GIVEN INSTRUCTION 1: Do these statements agree with the comment thread? For each, answer yes or no and quote the deciding words. (a) The first comment says the writer's mother wrote papers for foreign language students. (b) munksbeer got a high grade for the copied paper. (c) protocolture went to a catholic high school for one year.
GIVEN INSTRUCTION 2: Which usernames appear in the comment thread? List every one.
GIVEN INSTRUCTION 3: Would you print the part of the comment thread starting with "All I did was" and going on through "a low grade."?

PAGE EXTRACT:
I literally wrote a friends psychology paper when I had no idea of the subject and they got a HD for it.

All I did was follow the process you outlined.

My mother used to do it as a service for foreign language students. They would record their lectures, and she would write their papers for them.

munksbeer 6 days ago

Confession. I became disillusioned with a teacher of a subject in school, who I was certain had taken a disliking to me.

I tested it by getting hold of a paper which had received an A from another school on the same subject, copying it verbatim and submitting it for my assignment. I received a low grade.

Despite confirming what I suspected, it somehow still wasn't a good feeling.

protocolture 5 days ago

I attended a catholic high school for several years, and I noticed a pattern. If I submitted an assignment to certain teachers and the subject related to a non catholic religion, I would get a pass, at the lowest score possible, regardless of the quality of the content.

So I just kept submitting assignments on the wrong religions. Write up about a saint? Pick a russian orthodox saint. Write up on marriage customs? Use islam. That way I could never fail.

TrackerFF 6 days ago

To be honest, that's a problem on your part. It is completely possible to write a paper on anything, using the scientific method as your framework.

But the problem is that in many cases, the degrees (like MBA, which I too hold) are merely formalities to move up the corporate ladder, or pivot to something else. You don't get rewarded extra for actually doing science. And, yes, I've done the exact same thing you did, multiple times, in multiple different classes. Because I knew that if what I did just looked and sounded proper enough, I'd get my grade.

To be fair, one of the first things I noticed when entering the "professional" workforce, was that the methodology was the same: Find proof / data that supports your assumptions. And if you can't find any, find something close enough and just interpret / present it in a way that supports your assumptions.

No need for any fancy hypothesis testing, or having to conclude that your assumptions were wrong. Like it is not your opinion or assumption anyway, and you don't get rewarded for telling your boss or clients that they're wrong.

[Item-finding records]

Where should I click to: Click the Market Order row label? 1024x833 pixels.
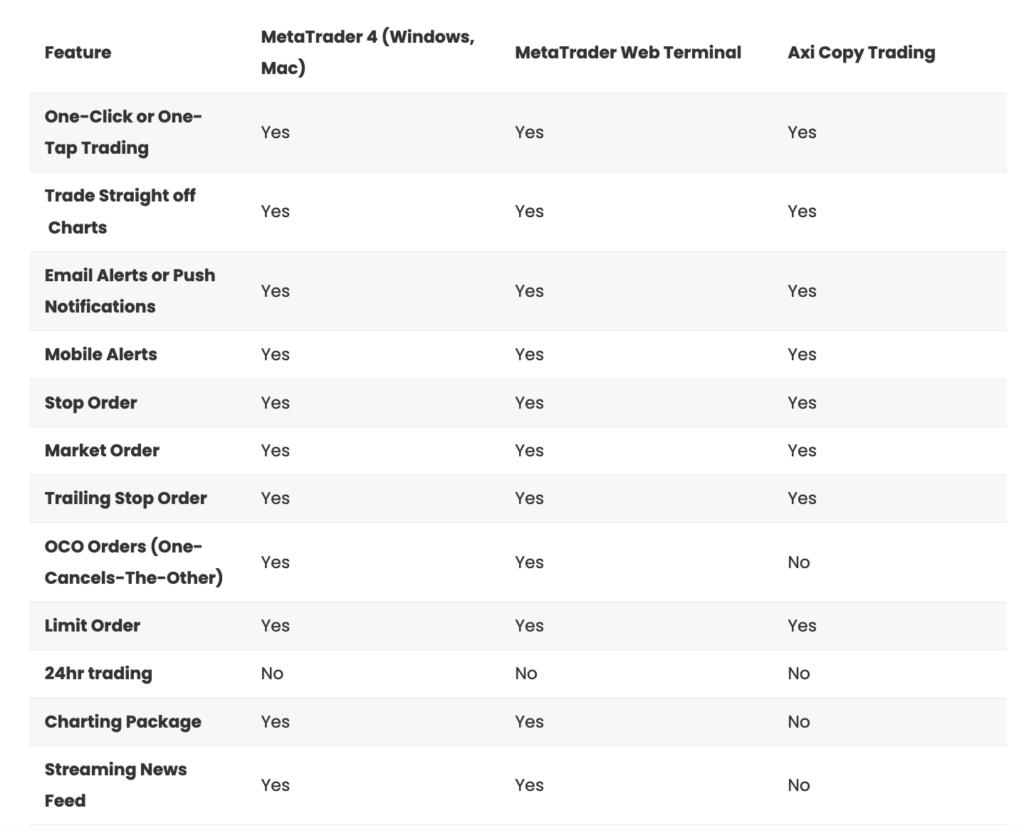tap(102, 451)
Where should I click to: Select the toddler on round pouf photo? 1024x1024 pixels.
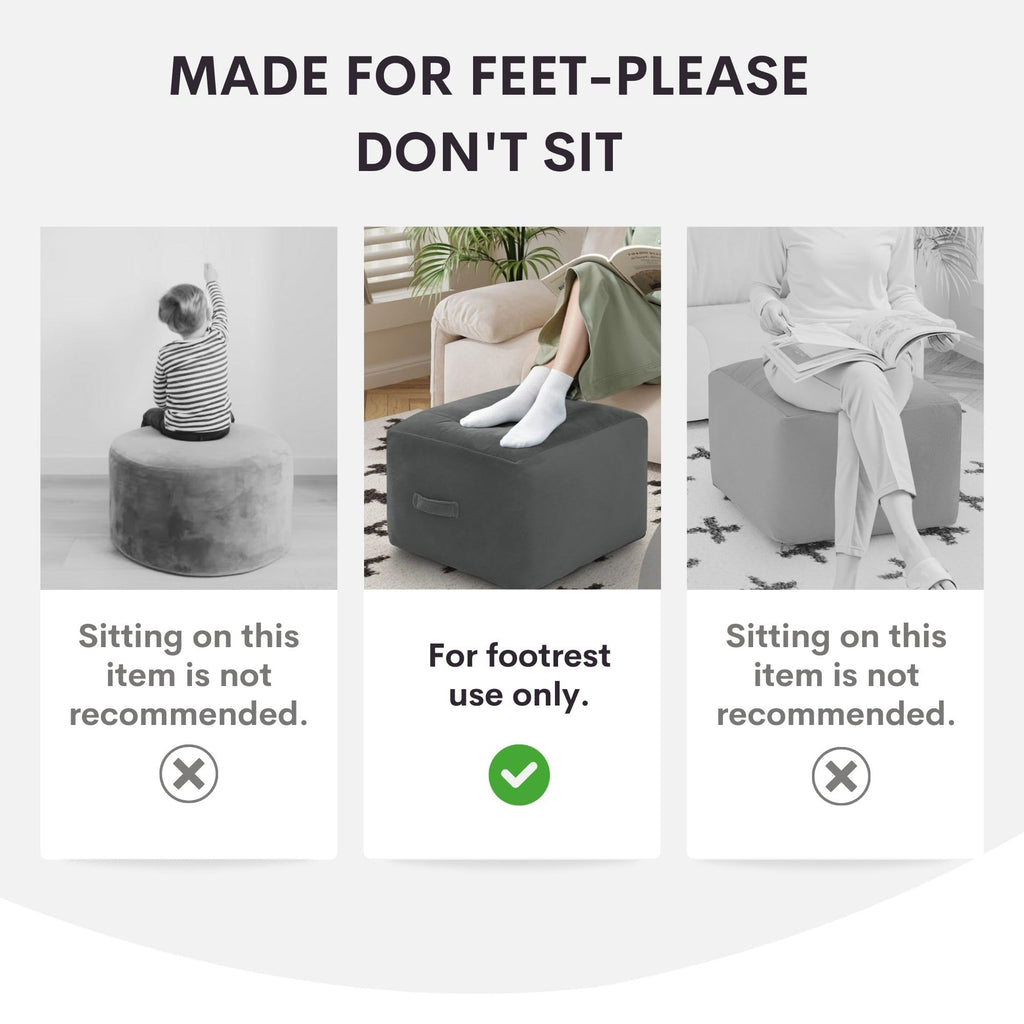[189, 408]
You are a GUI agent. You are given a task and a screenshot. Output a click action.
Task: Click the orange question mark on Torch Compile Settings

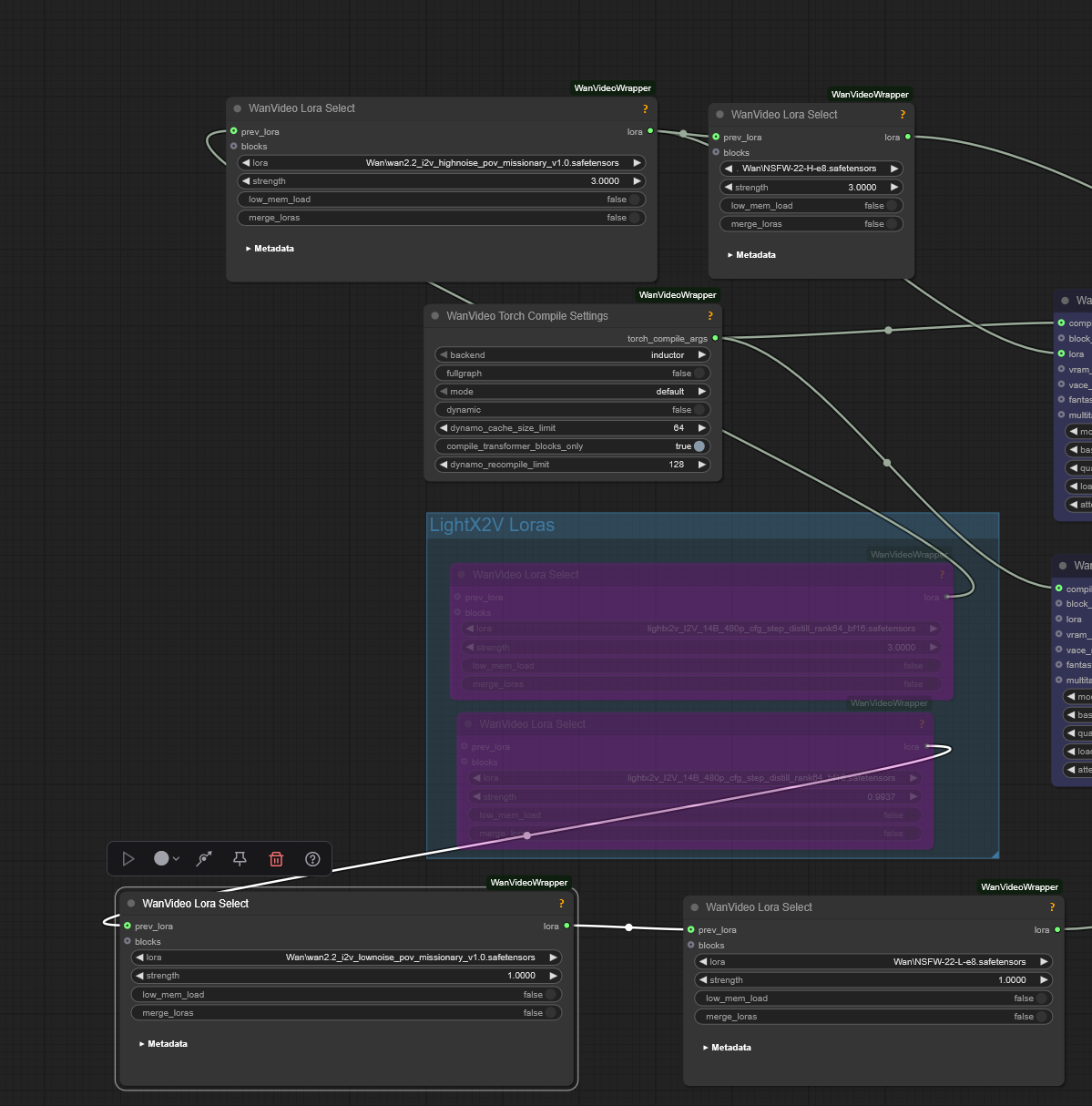[710, 316]
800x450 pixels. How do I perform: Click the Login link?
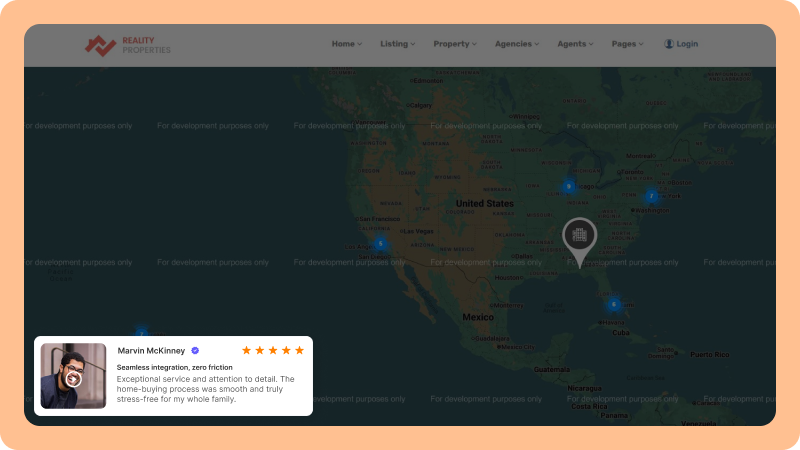click(687, 44)
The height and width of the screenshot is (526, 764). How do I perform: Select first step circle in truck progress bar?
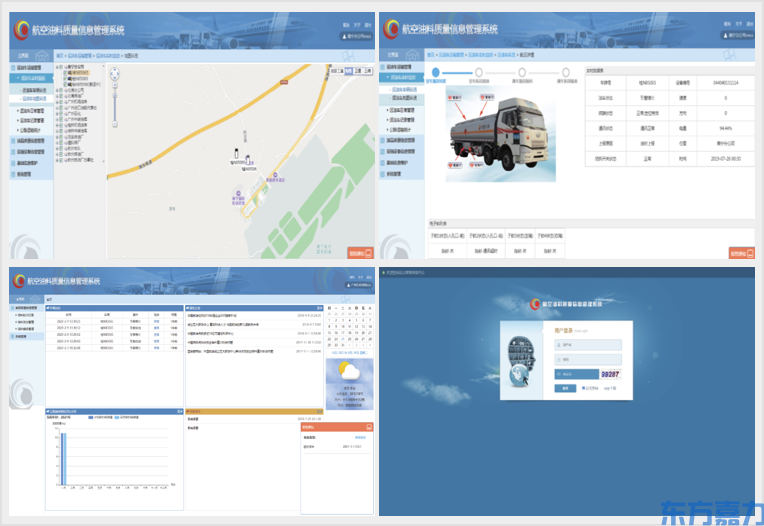(436, 72)
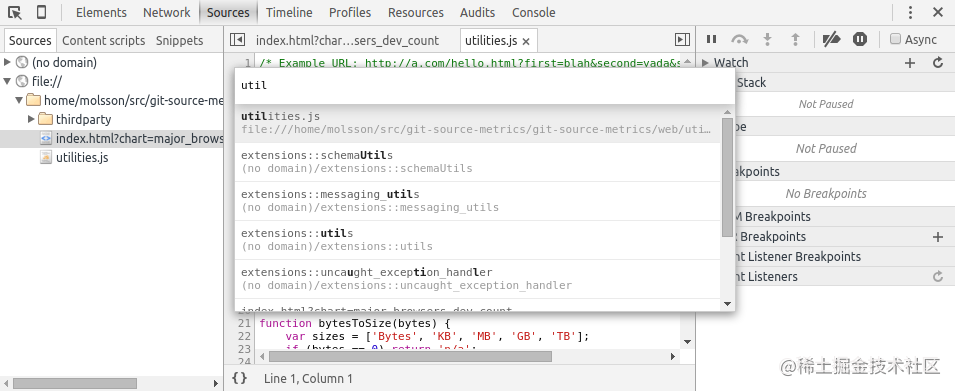Switch to the Network tab
955x391 pixels.
click(166, 12)
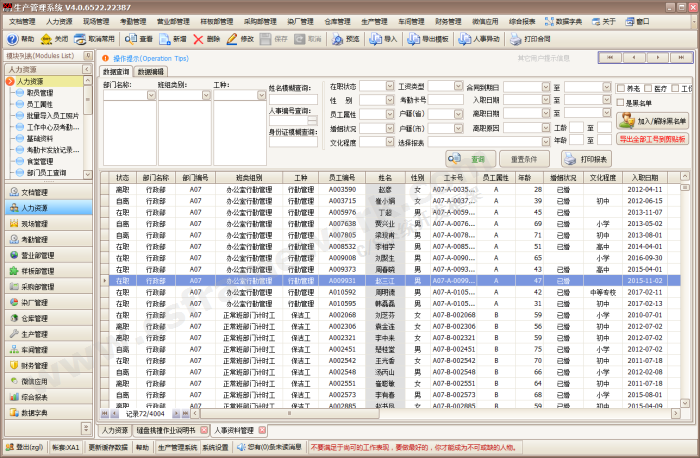Toggle the 是黑名单 checkbox
Image resolution: width=700 pixels, height=458 pixels.
click(x=621, y=102)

PROBLEM SOLUTION 1:
(a) Yes: "My mother used to do it as a service for foreign language students."
(b) No: "I received a low grade."
(c) No: "I attended a catholic high school for several years"

PROBLEM SOLUTION 2: munksbeer, protocolture, TrackerFF

PROBLEM SOLUTION 3:
All I did was follow the process you outlined.

My mother used to do it as a service for foreign language students. They would record their lectures, and she would write their papers for them.

munksbeer 6 days ago

Confession. I became disillusioned with a teacher of a subject in school, who I was certain had taken a disliking to me.

I tested it by getting hold of a paper which had received an A from another school on the same subject, copying it verbatim and submitting it for my assignment. I received a low grade.